● **Excerpted text**:

========

Recognize buttons, text, and layout on a phone screen
Decide what step to take next
Perform real taps, scrolls, and text input
Complete full workflows across mobile apps

This transforms mobile devices into AI-operable systems, rather than manually driven tools.

2. System Requirements

To run AutoGLM locally, you need:

A computer running Windows, macOS, or Linux
An Android phone (Android 7.0 or later)
Python 3.10 or higher
ADB (Android Debug Bridge)
A stable network connection

A GPU improves inference speed but is not mandatory for basic testing.

3. Preparing the Python Environment

First, verify that Python is installed:

python --version

If not installed, download it from:

https://www.python.org

4. Installing Android Debug Bridge (ADB)

ADB allows direct interaction between your computer and mobile device.

Download Android Platform Tools from:

https://developer.android.com/tools/releases/platform-tools

Verify installation:

adb version

5. Enabling USB Debugging on Android

Follow these steps on your phone:

Open Settings
Navigate to About Phone
Tap Build Number repeatedly until Developer Mode activates
Enable USB Debugging inside Developer Options

Connect your phone and confirm recognition:

adb devices

6. Installing ADB Keyboard for Automated Input

AutoGLM requires a special virtual keyboard for programmatic typing.

Steps:

Download the ADB Keyboard APK from the AutoGLM GitHub repo
Install it on your device
Enable it as a system input method

This allows the AI agent to enter text across different applications.

7. Downloading and Installing AutoGLM

Clone the repository:

git clone https://github.com/zai-org/Open-AutoGLM.git
cd Open-AutoGLM

Install dependencies:

pip install -r requirements.txt
pip install -e .

8. Running the AutoGLM Model Locally

AutoGLM currently provides two main models:

AutoGLM-Phone-9B (Chinese-tuned)
AutoGLM-Phone-9B-Multilingual (global language support)

To serve the model locally using vLLM:

python3 -m vllm.entrypoints.openai.api_server \
  --served-model-name autoglm-phone \
  --model zai-org/AutoGLM-Phone-9B \
  --port 8000

Once running, your local inference API endpoint becomes:

http://localhost:8000/v1

9. Sending Commands to the AI Agent

Interactive Execution Mode

python main.py --base-url http://localhost:8000/v1 --model autoglm-phone

Then issue commands such as:

Open Google Maps and search nearby restaurants

Your Android device will perform the action automatically.

One-Shot Command Execution

python main.py --base-url http://localhost:8000/v1 "Open YouTube and play trending videos"

========

● **Recorded information**:
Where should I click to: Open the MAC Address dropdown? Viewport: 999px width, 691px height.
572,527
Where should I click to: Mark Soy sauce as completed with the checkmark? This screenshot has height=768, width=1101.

========

Transcribe the AutoGLM setup guide above from "First, verify that" to "Debug Bridge (ADB)".

● **Task solution**:
First, verify that Python is installed:

python --version

If not installed, download it from:

https://www.python.org

4. Installing Android Debug Bridge (ADB)